What is being asked: Within the records below is a range that opens at the line with "Click the MB blue profit bar" and closes at the line with "You are a computer-use agent. Screen dimensions: 1903x930". Return that range word for word, both ends included, and only that range.

Items from a data source:
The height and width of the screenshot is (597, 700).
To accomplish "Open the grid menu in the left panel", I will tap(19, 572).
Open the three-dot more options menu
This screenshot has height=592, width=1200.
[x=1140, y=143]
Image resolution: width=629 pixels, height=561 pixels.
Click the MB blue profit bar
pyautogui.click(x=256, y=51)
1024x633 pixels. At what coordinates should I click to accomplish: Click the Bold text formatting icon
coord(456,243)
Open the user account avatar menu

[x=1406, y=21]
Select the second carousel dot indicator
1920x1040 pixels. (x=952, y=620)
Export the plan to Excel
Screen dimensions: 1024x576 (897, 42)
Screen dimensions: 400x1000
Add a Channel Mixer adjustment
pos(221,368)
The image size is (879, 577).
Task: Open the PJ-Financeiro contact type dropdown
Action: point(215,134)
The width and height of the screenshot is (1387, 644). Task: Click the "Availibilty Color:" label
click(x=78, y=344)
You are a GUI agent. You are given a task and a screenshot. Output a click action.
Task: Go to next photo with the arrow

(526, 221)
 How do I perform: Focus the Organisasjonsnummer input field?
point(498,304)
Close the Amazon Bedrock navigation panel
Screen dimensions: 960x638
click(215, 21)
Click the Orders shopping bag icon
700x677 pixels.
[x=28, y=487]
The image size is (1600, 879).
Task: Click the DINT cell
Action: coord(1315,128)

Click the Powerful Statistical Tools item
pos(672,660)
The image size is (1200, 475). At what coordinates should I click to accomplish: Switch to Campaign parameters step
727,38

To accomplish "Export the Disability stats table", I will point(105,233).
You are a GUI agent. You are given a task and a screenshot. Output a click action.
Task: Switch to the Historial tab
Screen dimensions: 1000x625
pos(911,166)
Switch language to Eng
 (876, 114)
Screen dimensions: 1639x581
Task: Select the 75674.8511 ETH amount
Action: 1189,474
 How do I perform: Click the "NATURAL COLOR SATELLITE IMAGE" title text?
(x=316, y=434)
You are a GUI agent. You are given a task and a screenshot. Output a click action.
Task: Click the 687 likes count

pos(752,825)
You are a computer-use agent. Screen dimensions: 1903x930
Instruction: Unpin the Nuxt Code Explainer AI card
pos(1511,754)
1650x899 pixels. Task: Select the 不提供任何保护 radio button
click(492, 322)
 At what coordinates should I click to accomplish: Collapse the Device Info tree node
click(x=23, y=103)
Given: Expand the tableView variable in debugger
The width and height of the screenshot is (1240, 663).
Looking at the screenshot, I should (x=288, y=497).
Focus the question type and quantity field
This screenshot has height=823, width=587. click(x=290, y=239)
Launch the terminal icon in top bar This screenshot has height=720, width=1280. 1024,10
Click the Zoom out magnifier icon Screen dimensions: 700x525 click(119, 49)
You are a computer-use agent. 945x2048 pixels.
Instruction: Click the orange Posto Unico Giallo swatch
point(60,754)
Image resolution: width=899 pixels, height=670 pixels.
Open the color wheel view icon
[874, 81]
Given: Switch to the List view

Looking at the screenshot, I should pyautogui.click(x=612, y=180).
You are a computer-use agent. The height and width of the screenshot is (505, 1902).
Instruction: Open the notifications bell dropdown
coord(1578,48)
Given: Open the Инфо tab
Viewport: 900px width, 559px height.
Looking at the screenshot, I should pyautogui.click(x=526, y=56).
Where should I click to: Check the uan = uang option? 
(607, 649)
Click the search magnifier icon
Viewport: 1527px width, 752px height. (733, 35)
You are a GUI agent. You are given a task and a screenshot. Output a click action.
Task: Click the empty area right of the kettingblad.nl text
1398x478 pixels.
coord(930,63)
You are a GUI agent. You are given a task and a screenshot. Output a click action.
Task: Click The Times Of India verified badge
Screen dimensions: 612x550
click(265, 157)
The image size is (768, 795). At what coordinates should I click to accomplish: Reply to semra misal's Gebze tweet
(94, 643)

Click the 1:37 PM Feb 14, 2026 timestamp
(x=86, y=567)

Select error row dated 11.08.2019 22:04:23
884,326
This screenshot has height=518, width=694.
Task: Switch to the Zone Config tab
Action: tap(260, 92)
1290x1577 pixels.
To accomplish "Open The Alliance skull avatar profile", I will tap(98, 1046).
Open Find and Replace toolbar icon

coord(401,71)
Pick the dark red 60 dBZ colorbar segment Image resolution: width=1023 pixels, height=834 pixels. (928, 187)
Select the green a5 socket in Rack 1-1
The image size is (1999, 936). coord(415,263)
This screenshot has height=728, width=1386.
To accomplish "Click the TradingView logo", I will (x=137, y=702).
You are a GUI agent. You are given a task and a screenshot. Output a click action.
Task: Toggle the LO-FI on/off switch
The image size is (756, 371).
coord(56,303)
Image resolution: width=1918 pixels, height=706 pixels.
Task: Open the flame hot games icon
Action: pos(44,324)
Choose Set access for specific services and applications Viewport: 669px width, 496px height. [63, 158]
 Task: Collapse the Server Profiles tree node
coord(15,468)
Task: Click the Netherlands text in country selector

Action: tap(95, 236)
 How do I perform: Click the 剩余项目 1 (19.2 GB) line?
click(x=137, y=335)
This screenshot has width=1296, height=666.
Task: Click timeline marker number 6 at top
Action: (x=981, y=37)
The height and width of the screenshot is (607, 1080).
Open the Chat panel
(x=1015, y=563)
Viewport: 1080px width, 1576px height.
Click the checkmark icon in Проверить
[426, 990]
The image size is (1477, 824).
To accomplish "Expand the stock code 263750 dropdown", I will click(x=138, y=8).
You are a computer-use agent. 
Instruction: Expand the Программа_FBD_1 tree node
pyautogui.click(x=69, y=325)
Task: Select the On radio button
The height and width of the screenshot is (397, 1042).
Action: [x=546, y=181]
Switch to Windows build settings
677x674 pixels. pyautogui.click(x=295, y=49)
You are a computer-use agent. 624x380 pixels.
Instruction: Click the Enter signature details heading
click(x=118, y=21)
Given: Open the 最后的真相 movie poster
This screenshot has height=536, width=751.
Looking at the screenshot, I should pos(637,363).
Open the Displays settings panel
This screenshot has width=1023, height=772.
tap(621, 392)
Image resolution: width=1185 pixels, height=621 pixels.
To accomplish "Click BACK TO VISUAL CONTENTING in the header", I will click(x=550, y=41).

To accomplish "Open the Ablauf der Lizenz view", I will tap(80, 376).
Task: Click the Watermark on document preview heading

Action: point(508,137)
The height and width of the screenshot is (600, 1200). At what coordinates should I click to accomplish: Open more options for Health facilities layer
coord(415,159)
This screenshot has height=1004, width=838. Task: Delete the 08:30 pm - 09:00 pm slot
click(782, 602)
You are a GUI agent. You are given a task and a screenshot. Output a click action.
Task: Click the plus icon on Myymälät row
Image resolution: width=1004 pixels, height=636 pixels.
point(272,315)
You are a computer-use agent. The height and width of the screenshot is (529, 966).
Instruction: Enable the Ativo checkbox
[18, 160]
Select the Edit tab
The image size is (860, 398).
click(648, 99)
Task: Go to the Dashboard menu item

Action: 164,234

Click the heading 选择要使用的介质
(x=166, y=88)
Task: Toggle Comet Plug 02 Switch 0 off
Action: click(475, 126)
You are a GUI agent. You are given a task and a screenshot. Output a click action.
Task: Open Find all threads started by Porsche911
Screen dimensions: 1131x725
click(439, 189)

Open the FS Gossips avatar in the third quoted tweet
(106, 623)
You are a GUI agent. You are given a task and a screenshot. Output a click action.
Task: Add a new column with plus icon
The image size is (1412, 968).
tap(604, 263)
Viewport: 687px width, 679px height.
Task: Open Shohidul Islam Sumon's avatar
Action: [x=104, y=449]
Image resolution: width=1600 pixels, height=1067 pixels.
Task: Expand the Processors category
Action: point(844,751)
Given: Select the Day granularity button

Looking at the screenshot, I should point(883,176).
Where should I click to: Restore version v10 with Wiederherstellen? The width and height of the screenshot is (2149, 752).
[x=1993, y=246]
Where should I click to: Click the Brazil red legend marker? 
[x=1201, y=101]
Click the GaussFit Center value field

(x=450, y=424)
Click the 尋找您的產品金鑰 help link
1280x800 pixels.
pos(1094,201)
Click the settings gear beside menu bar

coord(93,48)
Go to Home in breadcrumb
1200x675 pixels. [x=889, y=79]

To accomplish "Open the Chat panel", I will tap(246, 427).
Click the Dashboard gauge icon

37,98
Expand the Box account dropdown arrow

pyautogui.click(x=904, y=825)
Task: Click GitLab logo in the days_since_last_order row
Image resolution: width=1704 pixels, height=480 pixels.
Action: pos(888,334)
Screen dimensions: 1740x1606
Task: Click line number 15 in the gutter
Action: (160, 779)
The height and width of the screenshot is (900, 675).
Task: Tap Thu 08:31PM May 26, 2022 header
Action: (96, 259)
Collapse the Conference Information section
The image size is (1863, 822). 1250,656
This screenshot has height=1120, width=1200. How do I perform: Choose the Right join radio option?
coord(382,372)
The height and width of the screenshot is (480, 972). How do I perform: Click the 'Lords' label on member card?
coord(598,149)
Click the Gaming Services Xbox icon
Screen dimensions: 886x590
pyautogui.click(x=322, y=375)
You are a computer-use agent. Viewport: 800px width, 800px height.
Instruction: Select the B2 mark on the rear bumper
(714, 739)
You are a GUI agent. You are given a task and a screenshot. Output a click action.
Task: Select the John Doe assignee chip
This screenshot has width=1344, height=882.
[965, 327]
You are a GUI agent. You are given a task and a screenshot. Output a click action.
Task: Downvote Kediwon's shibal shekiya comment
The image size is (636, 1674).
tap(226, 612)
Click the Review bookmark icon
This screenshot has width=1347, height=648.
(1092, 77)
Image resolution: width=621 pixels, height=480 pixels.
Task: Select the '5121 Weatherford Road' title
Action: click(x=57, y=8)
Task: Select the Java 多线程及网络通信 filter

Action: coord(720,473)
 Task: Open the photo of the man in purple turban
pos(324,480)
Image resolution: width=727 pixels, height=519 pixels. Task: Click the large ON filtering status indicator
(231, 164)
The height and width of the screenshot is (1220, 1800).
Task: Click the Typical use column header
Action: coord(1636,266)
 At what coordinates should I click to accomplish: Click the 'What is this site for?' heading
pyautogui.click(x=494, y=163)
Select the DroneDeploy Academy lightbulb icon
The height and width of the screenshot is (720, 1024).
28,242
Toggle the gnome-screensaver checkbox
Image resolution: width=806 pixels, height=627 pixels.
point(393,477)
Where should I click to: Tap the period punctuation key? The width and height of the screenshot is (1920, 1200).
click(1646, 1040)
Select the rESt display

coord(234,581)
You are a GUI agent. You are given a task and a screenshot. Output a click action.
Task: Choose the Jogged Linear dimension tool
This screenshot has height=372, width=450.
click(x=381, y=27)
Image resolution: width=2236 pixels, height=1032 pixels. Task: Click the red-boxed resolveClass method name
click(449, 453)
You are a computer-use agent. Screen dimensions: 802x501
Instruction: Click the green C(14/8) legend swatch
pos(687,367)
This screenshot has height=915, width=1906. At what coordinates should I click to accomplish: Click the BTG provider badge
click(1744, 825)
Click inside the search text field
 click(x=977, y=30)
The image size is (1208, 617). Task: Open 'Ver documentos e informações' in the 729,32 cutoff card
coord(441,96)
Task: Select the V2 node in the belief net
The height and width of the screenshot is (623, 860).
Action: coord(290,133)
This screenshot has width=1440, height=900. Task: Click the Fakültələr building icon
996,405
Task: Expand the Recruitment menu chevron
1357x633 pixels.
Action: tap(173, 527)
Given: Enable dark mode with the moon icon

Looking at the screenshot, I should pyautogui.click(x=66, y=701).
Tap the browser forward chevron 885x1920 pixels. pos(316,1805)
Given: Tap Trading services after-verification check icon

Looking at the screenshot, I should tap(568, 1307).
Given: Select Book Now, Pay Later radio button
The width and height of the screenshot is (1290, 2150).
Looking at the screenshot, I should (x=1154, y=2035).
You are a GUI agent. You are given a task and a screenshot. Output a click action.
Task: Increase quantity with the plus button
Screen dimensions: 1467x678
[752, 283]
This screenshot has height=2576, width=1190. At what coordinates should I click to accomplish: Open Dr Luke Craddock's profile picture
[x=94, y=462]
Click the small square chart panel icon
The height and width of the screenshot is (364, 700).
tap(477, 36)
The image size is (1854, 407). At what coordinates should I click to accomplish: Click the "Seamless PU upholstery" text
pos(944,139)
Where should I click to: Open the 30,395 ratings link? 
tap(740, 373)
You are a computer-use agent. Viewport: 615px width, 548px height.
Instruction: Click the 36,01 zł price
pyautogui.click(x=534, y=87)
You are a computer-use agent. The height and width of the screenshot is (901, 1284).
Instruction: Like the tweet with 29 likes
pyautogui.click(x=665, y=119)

The answer:
Click the MB blue profit bar
pyautogui.click(x=256, y=51)
1024x633 pixels. At what coordinates should I click to accomplish: Click the Bold text formatting icon
coord(456,243)
Open the user account avatar menu

[x=1406, y=21]
Select the second carousel dot indicator
1920x1040 pixels. (x=952, y=620)
Export the plan to Excel
Screen dimensions: 1024x576 (897, 42)
Screen dimensions: 400x1000
Add a Channel Mixer adjustment
pos(221,368)
The image size is (879, 577).
Task: Open the PJ-Financeiro contact type dropdown
Action: point(215,134)
The width and height of the screenshot is (1387, 644). Task: Click the "Availibilty Color:" label
click(x=78, y=344)
You are a GUI agent. You are given a task and a screenshot. Output a click action.
Task: Go to next photo with the arrow

(526, 221)
 How do I perform: Focus the Organisasjonsnummer input field?
point(498,304)
Close the Amazon Bedrock navigation panel
Screen dimensions: 960x638
click(215, 21)
Click the Orders shopping bag icon
700x677 pixels.
[x=28, y=487]
The image size is (1600, 879).
Task: Click the DINT cell
Action: coord(1315,128)

Click the Powerful Statistical Tools item
pos(672,660)
The image size is (1200, 475). At what coordinates should I click to accomplish: Switch to Campaign parameters step
727,38

To accomplish "Export the Disability stats table", I will point(105,233).
You are a GUI agent. You are given a task and a screenshot. Output a click action.
Task: Switch to the Historial tab
Screen dimensions: 1000x625
pos(911,166)
Switch language to Eng
 (876, 114)
Screen dimensions: 1639x581
Task: Select the 75674.8511 ETH amount
Action: 1189,474
 How do I perform: Click the "NATURAL COLOR SATELLITE IMAGE" title text?
(x=316, y=434)
You are a GUI agent. You are given a task and a screenshot. Output a click action.
Task: Click the 687 likes count

pos(752,825)
You are a computer-use agent. Screen dimensions: 1903x930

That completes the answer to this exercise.